Ascanio Celestini giovedì 9 maggio in scena a Sanluri con I Parassiti
Giovedì 9 maggio alle 20:30 Ascanio Celestini sarà protagonista al Teatro Comunale Akinu Congia di Sanluri con I Parassiti: Un diario dei giorni del Covid19. L’artista romano mette in scena la malattia e l’incapacità di affrontare il lutto nella società contemporanea.
Lo spettacolo rievoca la paura davanti al diffondersi dell’epidemia, i primi casi in Italia, la tragica situazione a Bergamo, la zona rossa. Arriva in particolare alla sospensione delle manifestazioni culturali e di spettacolo ed alla chiusura delle scuole e degli uffici. Rappresenta in che modo è stata affrontata una situazione imprevedibile, una catastrofe che ha messo in ginocchio il mondo occidentale.

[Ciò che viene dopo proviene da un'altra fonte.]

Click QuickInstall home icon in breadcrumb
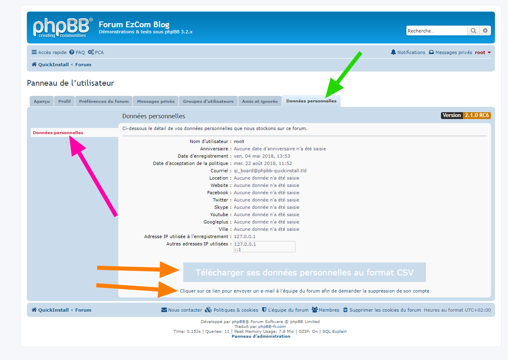Image resolution: width=508 pixels, height=360 pixels. point(34,65)
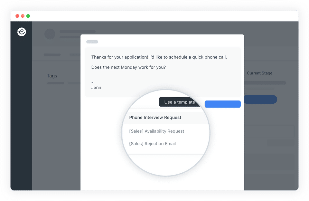Click the first tab placeholder below the avatar
The width and height of the screenshot is (309, 201).
coord(52,55)
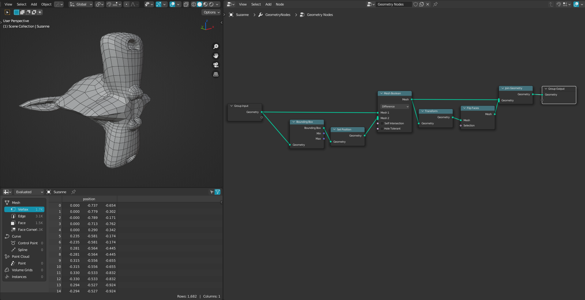Click the Options button in the viewport
This screenshot has height=300, width=585.
[211, 12]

Il dramma è inoltre reso ancore più evidente alla rinuncia a ogni contatto fisico nel timore di favorire la trasmissione del virus. Una guerra contro un nemico invisibile, che ha fatto riaffiorare il ricordo della peste. Ciò risaltando il ruolo della scienza, per evitare l’estinzione della specie umana.

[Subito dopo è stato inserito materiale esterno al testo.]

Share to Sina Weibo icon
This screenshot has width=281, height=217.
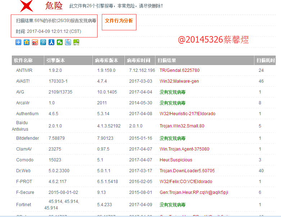(35, 42)
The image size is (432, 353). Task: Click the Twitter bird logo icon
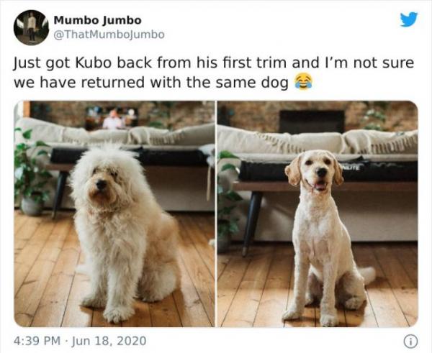[x=409, y=19]
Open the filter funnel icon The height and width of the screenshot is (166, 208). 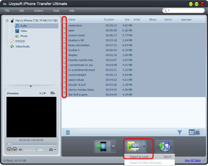coord(180,132)
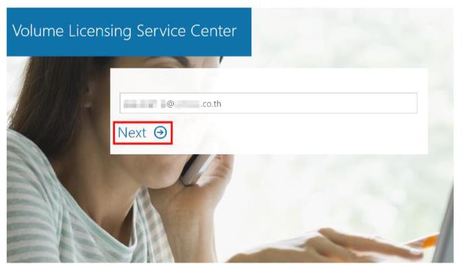Click the word Licensing in the banner
Image resolution: width=463 pixels, height=269 pixels.
(x=100, y=31)
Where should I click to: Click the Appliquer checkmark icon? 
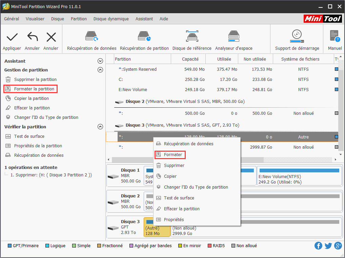click(x=12, y=37)
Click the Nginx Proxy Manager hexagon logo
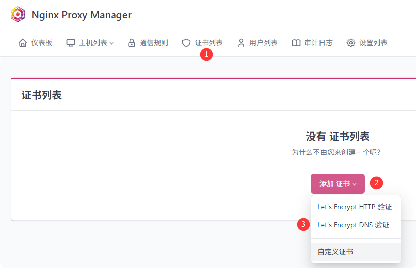Image resolution: width=416 pixels, height=268 pixels. (18, 15)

Memorie di una catastrofe non troppo lontana
Ascanio Celestini descrive l’atmosfera di quei mesi terribili, tra disperazione, speranza e spirito di sopravvivenza, attraverso tre racconti emblematici. Tali racconti rivelano emozioni e stati d’animo dei personaggi e riflettono le opinioni della gente comune, in un colorato affresco di umanità. Tra i temi cruciali la difficoltà di elaborare il lutto nell’attuale civiltà dell’apparire, dove sembra relegato nell’oblio. La pandemia ha infatti riportato alla luce la vulnerabilità e la coscienza di essere solo una particella nel cosmo. In quest’ottica, la negazione dei riti funebri rappresenta uno degli aspetti più traumatici di quel periodo.

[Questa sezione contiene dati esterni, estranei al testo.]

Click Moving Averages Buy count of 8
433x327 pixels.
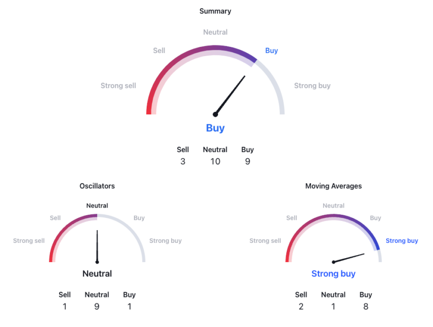[366, 307]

«Siamo stati presi di sorpresa dalla pandemia, ma l’abbiamo interpretata” sottolinea il regista “Quel numero così alto di morti ci ha disorientato, e all’inizio abbiamo pensato che fosse proprio il numero, la quantità. E invece è una questione di qualità. Non siamo più preparati per la morte, perché il lutto è immateriale come la memoria, le parole, i sogni».
La rappresentazione narra le storie di donne e uomini alle prese con la minaccia del coronavirus che incombe sulle loro esistenze. Nel suo stile diretto e immediato, Celestini parla di un infaticabile camminatore e della moglie, come di una donna anziana e della figlia. Trovano spazio anche badanti, tabaccai e fioraie, di famiglie e di immigrati. In altre parole, siamo di fronte a un diario corale del periodo della pandemia. Un reading poetico e struggente, tra l’ironia beffarda della sorte e le quotidiane ingiustizie della società contemporanea.